ACTUN TUNICHIL MUKNAL:
-This cave adventure is one of the most popular Mayan burial sites in Western Belize. The ATM cave contains four skeletons (Note: that you get to see, there are actually 14), ceramics, and stoneware left by the Maya. The most famous skeleton is that of a young girl, the bones of which have been completely covered by the natural processes of the cave, leaving them with a sparkling appearance. The cave itself is several kilometers long with several chambers. Once inside the cave you will spend several hours swimming, climbing, and exploring.
-Taking a journey into the Mayan underworld at Actun Tunichil Muknal, or the “Cave of the Stone Sepulchre”, will be one of the most enlightening, epic, and unique experiences
After the initial swim the water never gets much more than knee deep but the trail through the cave is wet and rocky the entire way as you slowly move deeper into what the Mayans called Xibalba, or the underworld. This is where they believed the dead went before working their way back up through various levels to reach a better place.
Xibalba was both feared and revered. Archaeologists believe that only a select few of the living Mayans ever entered caves and they did so only when necessary to perform rituals and ceremonies designed to solve problems.
The bigger the problem, the deeper they went into the underworld.

The entire route through the Actun Tunichil Muknal (ATM) cave in Belize is covered in crystal clear water--from ankle-deep to many feet deep.
Mayan ceremonial sites inside the ATM cave (and other ceremonial caves) exist on natural shelves in the interior cave system. Here the Mayans built fires, burned incense and lit torches which cast shadows in the shapes of various gods (some carved out of natural stone pillars in the cave). They also brought in special ceremonial pots.
At the end of the ceremony, each pot was ruined in some way–cracked or punctured with what’s called a “kill hole” to release its inner spirit and render the vessel useless. The deeper we traveled into the ATM the more we could relate to the feelings of power and mystery that must have lead the Mayans to believe that they could talk to their gods here.

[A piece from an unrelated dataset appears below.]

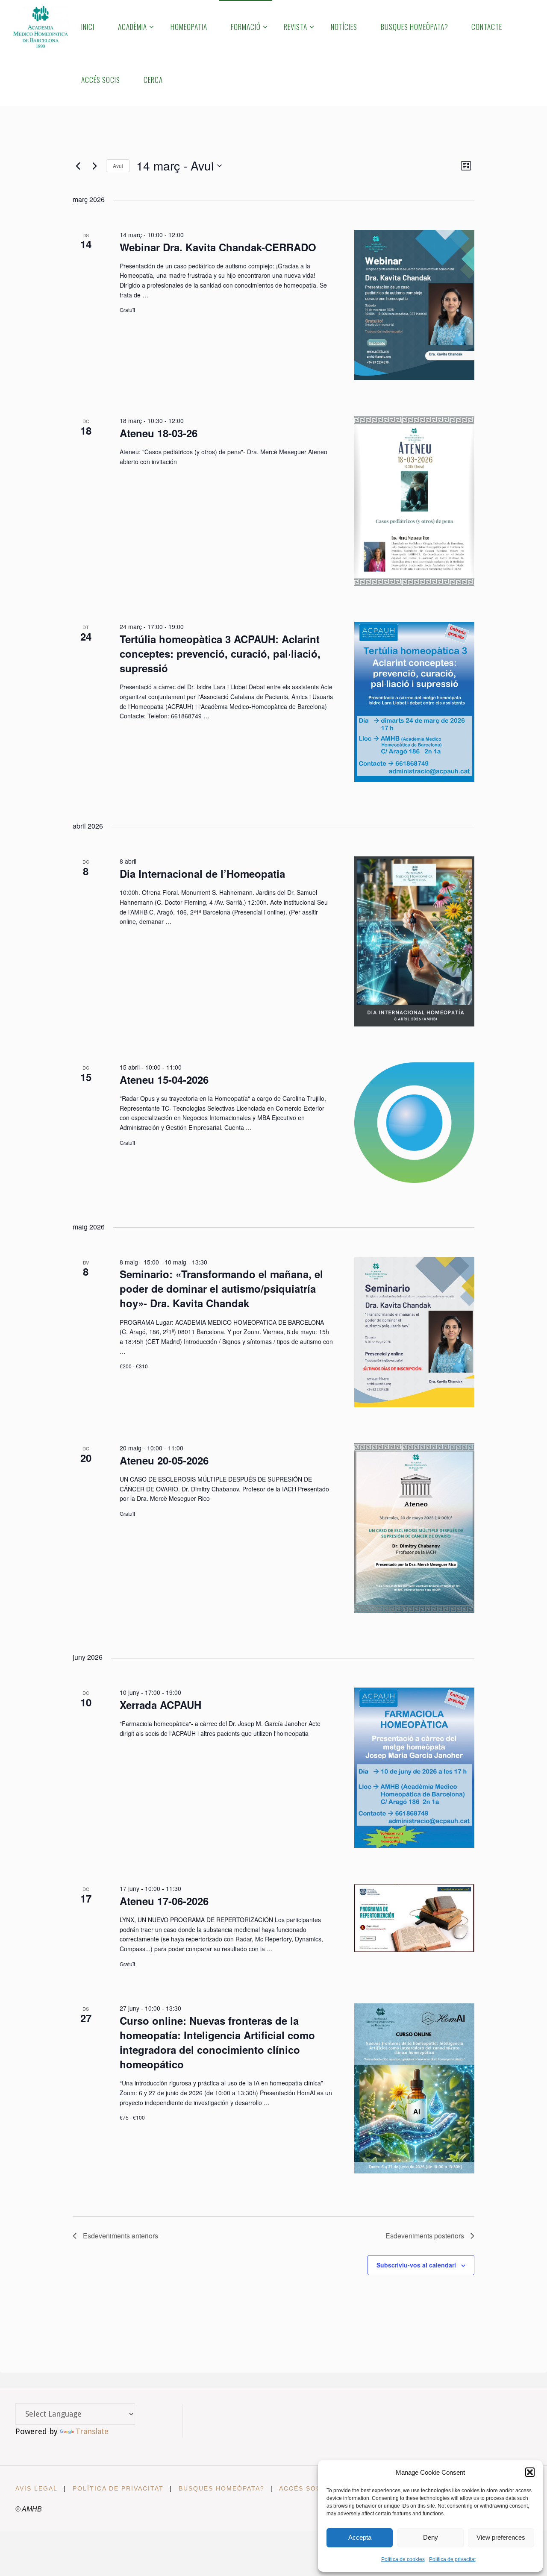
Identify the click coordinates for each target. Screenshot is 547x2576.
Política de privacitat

It really was like entering another world.
After about an hour of walking through the cave you reach a big boulder on the cave floor. Everyone in our group scrambled to the top of it and then hopped onto a lip in the cave wall–a journey many Mayans had made before us. The expansive area on this huge ledge is called The Cathedral and it’s an ancient offering site that’s literally littered with dramatic artifacts.

Ancient Mayan fire pits and ceremonial pottery in The Cathedral area of the Actun Tunichil Muknal (ATM) cave in Belize.
The cave is thought to be about three miles long but you only have to travel about a mile in to reach The Cathedral area. The artifacts (and the cave environment) here are so fragile here that you have to take your shoes off and proceed with just socks on. This is, in part, because the soles of your shoes damage the cave. More important is the fact that we all pay more attention to where we’re walking when we’re barefoot and the trail through this section of the cave literally winds around the fire sites and ritually-arranged pots.
Some guides have managed to lay pitiful strips of glow in the dark tape around particularly vulnerable artifacts, but it still requires full attention to your footsteps to keep from stepping on the fragile remains of the Mayans’ ceremonies.

Our guide, Gliss, met us and took us on an excellent tour!
When we emerged from this indescribeable experience, we enjoyed a chicken, rice, beans and coleslaw lunch, with rum punch-which seems to be the standard 'lunch with tour'. We were grateful, though as we had worked up an appetite after hours hiking up to, then navigating the cave itself!